> Trecho da página
Precisamos criar mecanismos para reindustrializar o Brasil e reconhecer a necessidade de geração de emprego e renda como forma sólida e permanente de combater as desigualdades sociais do País. Os programas sociais devem existir para combater miséria e fome, para impedir que as pessoas vivam em estado degradante, mas precisamos desenvolver economicamente. E o MME, juntamente com o Ministério da Agricultura, forma um grande pilar da economia brasileira. No MME tenho a responsabilidade de desenvolver todo setor de energia, mineral e de petróleo e gás que, juntos, representam mais de 50% da economia nacional. Tenho uma dimensão cristalina da responsabilidade que é dirigir uma Pasta tão importante para economia nacional e só me interessa ser ministro se eu puder expressar e, mais do que isso, se eu puder imprimir, claro, convergentemente com as intenções do presidente eleito, os interesses da sociedade brasileira nas políticas públicas.

Quais são as metas do ministério para a mineração? O governo avalia alguma mudança de regras no setor?

Esse tema é um tema que requer coragem. É muito mais fácil jogar pedra do que discutir os problemas reais. O setor mineral é ápice em Minas Gerais. Ninguém consegue lembrar da economia mineira sem falar nele. E quando se fala em mineração, normalmente, se lembra exclusivamente do minério de ferro e não são somente essas nossas potencialidades. Hoje se discute a questão do nióbio e do lítio no Vale do Jequitinhonha. E quero ressaltar a alegria de ter sido alguém que trabalhou durante os primeiros 100 dias de governo de forma muito vigorosa para transformar o Jequitinhonha em vale das oportunidades através da exploração deste mineral. Temos outras potencialidades muito grandes em termos de mineração no Brasil que precisam ser discutidas.

Preocupa a situação das barragens de rejeitos? Como melhorar a relação entre o setor e o meio ambiente?

> Dados registrados
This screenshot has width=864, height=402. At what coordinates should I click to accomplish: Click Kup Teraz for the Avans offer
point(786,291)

--

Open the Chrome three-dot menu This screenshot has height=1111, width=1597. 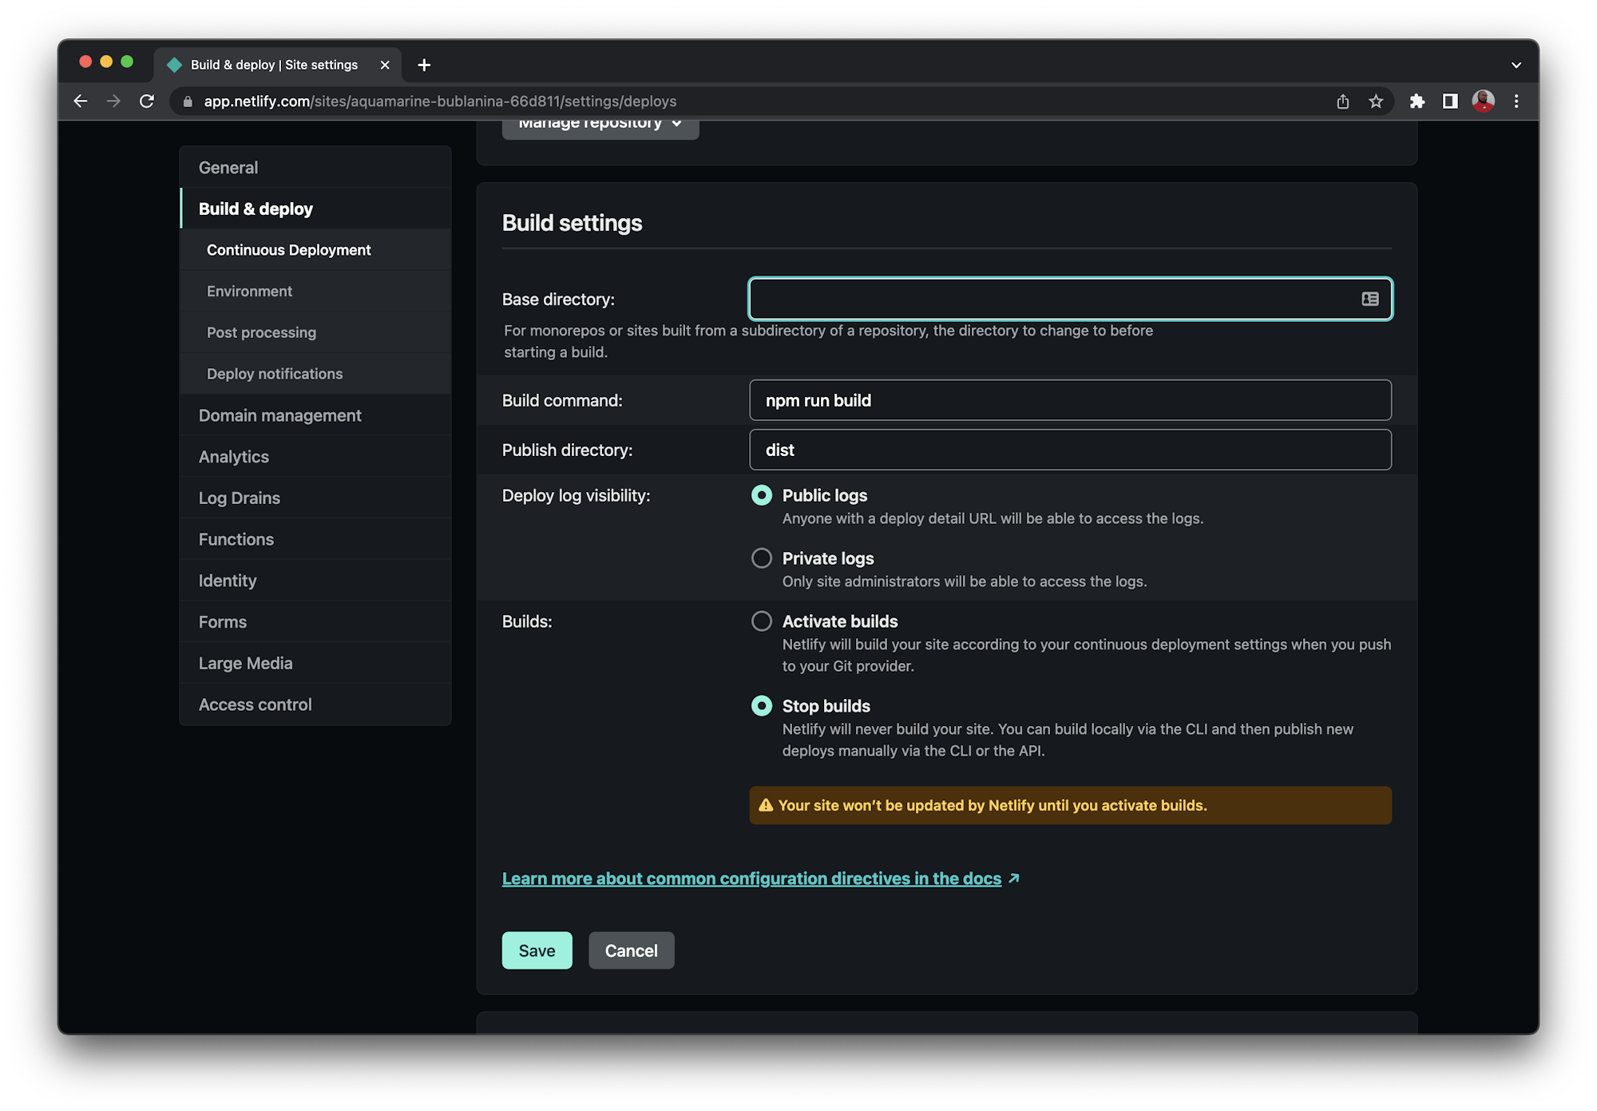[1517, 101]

> Exercício proposto
Segundo o trecho da página, que parcela da economia nacional os setores de energia, mineral e de petróleo e gás representam juntos? O material não tem nenhum papel aqui.

> Resolução
Juntos, representam mais de 50% da economia nacional.